WHAT YOU ARE ASKED TO DO —
Where the word "agent" shows up in the entries below, please copy the whole line.

THE DATA —
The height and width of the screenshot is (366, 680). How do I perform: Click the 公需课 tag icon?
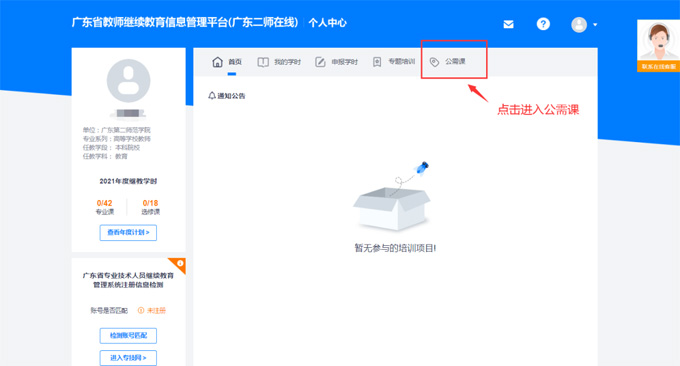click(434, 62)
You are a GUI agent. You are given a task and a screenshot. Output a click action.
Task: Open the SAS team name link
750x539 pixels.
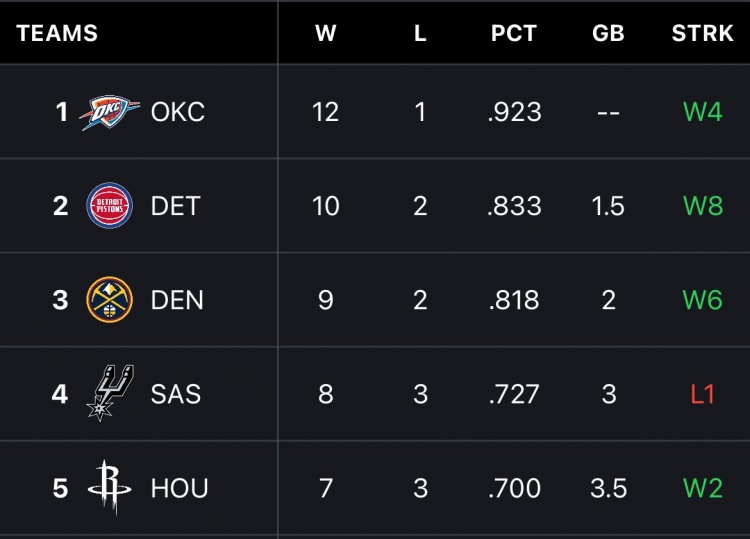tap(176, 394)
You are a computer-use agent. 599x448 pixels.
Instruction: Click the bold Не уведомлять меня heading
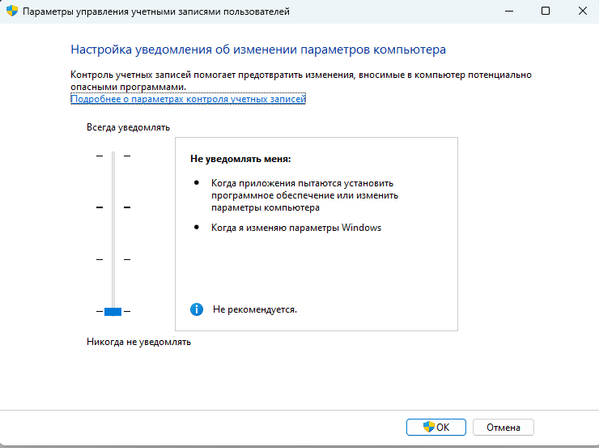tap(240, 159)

--

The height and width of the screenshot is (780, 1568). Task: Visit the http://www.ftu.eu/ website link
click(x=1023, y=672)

ANSWER BELOW —
You are a GUI agent. You are given a task and a screenshot. Output a click action.
You are a computer-use agent. 599x448 pixels.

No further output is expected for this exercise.